I'm very glad he wasn't my dad. When his son was 11 he got a place at an outer London grammar school. Corbyn didn't want to accept that. He wanted his son to go to the nearest state school, which was not in a good way at the time. His wife (second of three) insisted that their son went to the better school, and this led directly to their divorce.
My parents, by contrast, were absolutely delighted when I won a scholarship to a direct grant school (independent but taking a large number of scholarship/assisted places girls with a government grant, abolished by Labour in the mid 70s) and supported me wholeheartedly. Having said that, I didn't come from an affluent middle-to-upper-middle class background, as Corbyn did, so it transformed my life in a way that perhaps it wouldn't his child's.

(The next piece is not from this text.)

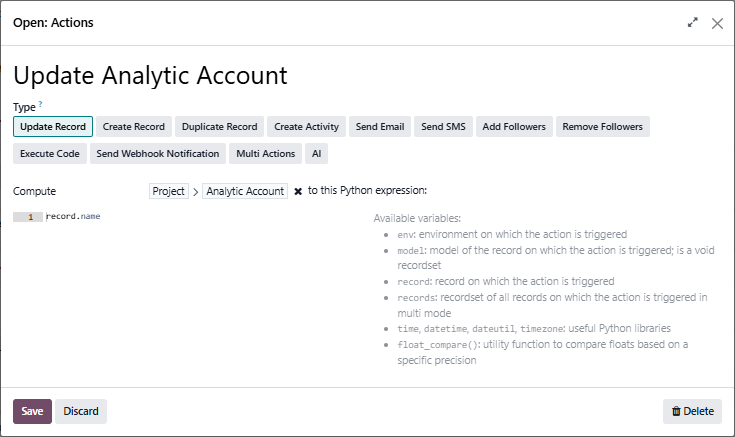Viewport: 735px width, 437px height.
Task: Click the Delete button with trash icon
Action: tap(692, 411)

I have little time for Dianne Abbott, but when faced with an even more stark dilemma (to pay for her son to go to City of London Boys' or send him to a failing school) she put her son first. Harman did similar (St Olave's, an elite state grammar school) and so did Blair (London Oratory, elite Catholic 'comprehensive' school).
Now I'm sure Corbyn and many of his supporters would have said that many families have no choice in those circumstances so he was showing class solidarity by wanting to stick with the local schools even when they were not doing well. He may have felt, as many do, that a bright child from a supportive home would be OK in the long run. I'm not so sure about that. I would have hated being at a school with a constant turnover of teachers, hardly anyone of my level of ability, behaviour problems galore and no specialist teachers in some subjects, e.g. Science or Maths.